Segment Start: Exercise data

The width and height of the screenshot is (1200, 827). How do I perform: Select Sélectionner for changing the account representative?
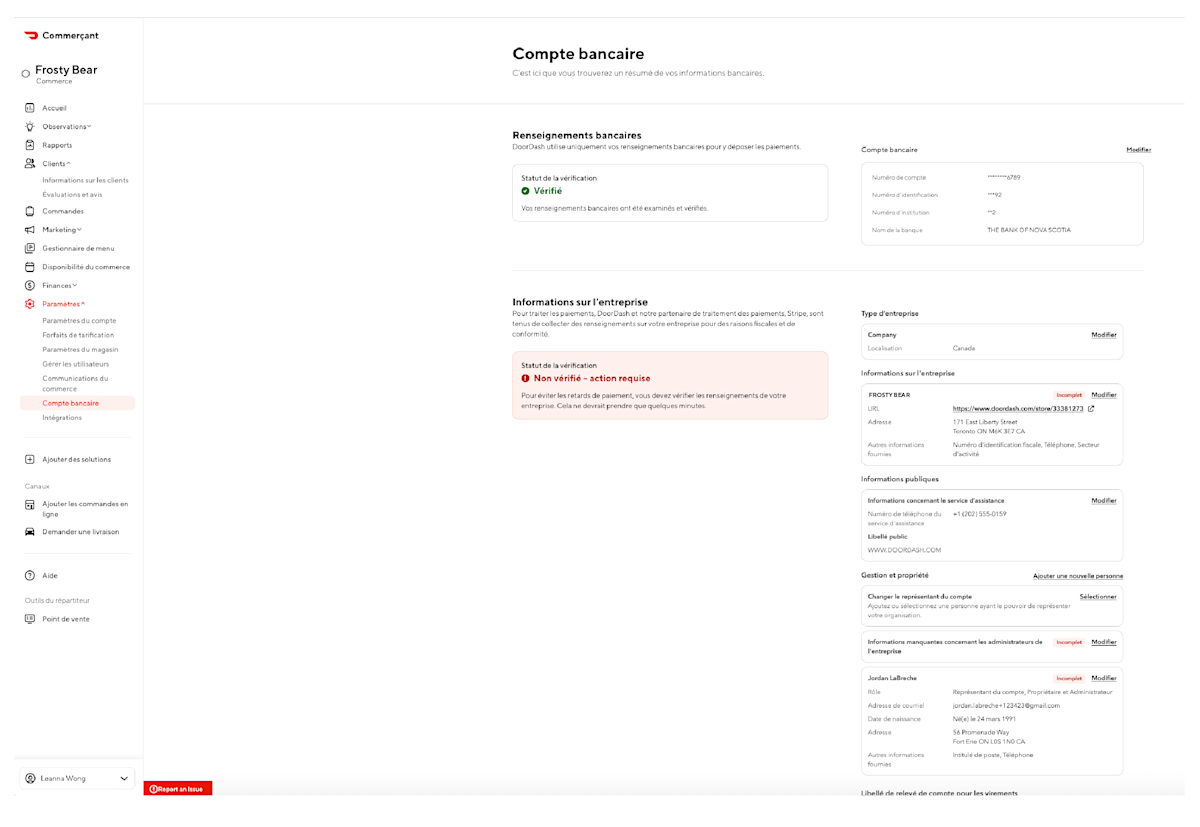pyautogui.click(x=1099, y=595)
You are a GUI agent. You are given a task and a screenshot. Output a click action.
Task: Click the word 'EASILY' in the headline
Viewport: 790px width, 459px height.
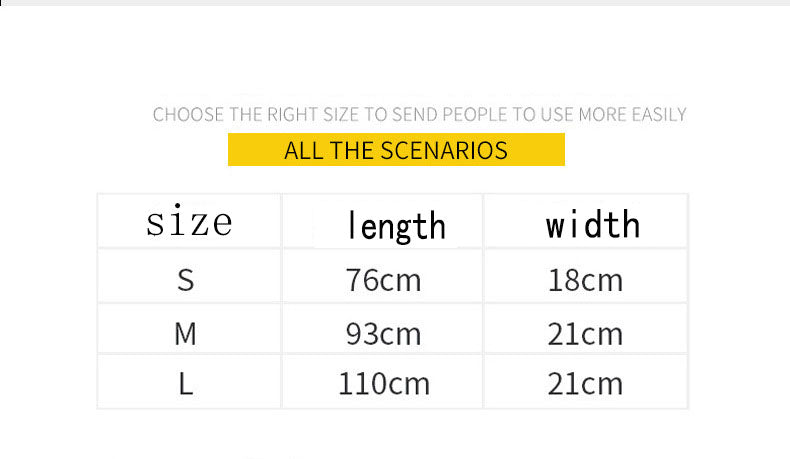coord(659,115)
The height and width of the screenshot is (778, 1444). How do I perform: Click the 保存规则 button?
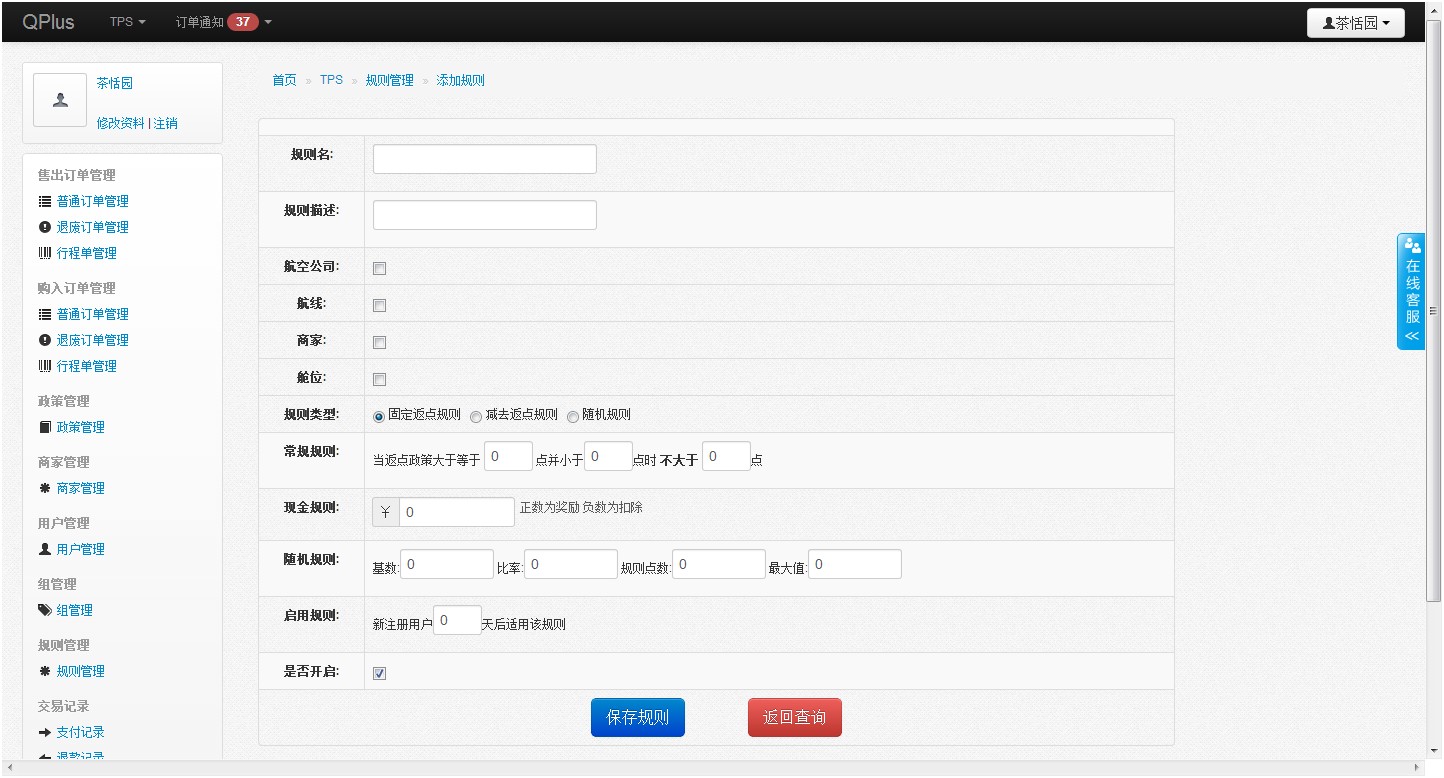click(637, 717)
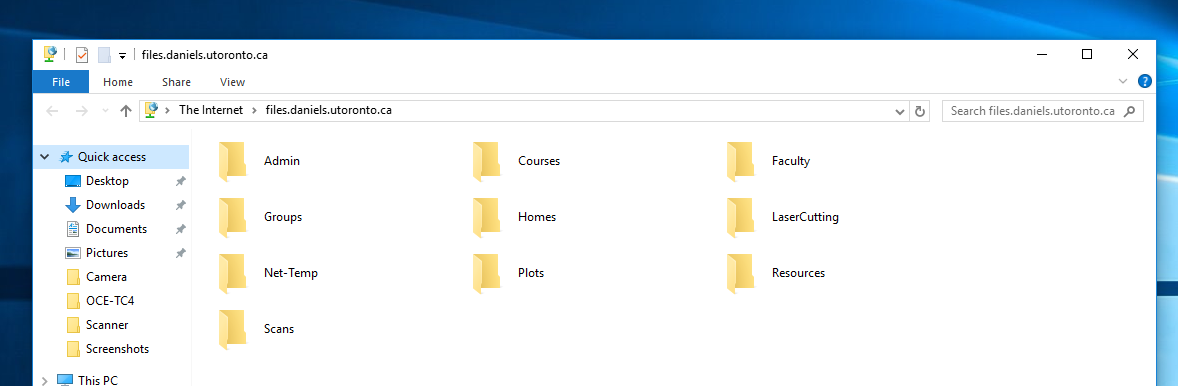Click the Properties icon in quick access toolbar
The image size is (1178, 386).
point(82,55)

Segment End: Exercise data

■ **Exercise directions**: Restate the entries above word for word, keeping pictures out of the copy.

■ **Your response**:
The width and height of the screenshot is (1200, 827). How do I perform: Select Sélectionner for changing the account representative?
pyautogui.click(x=1099, y=595)
You are a GUI agent. You are given a task and a screenshot. Output a click action.
Task: Click the word 'EASILY' in the headline
Viewport: 790px width, 459px height.
coord(659,115)
The height and width of the screenshot is (778, 1444). How do I perform: Click the 保存规则 button?
click(637, 717)
Click the Properties icon in quick access toolbar
The image size is (1178, 386).
point(82,55)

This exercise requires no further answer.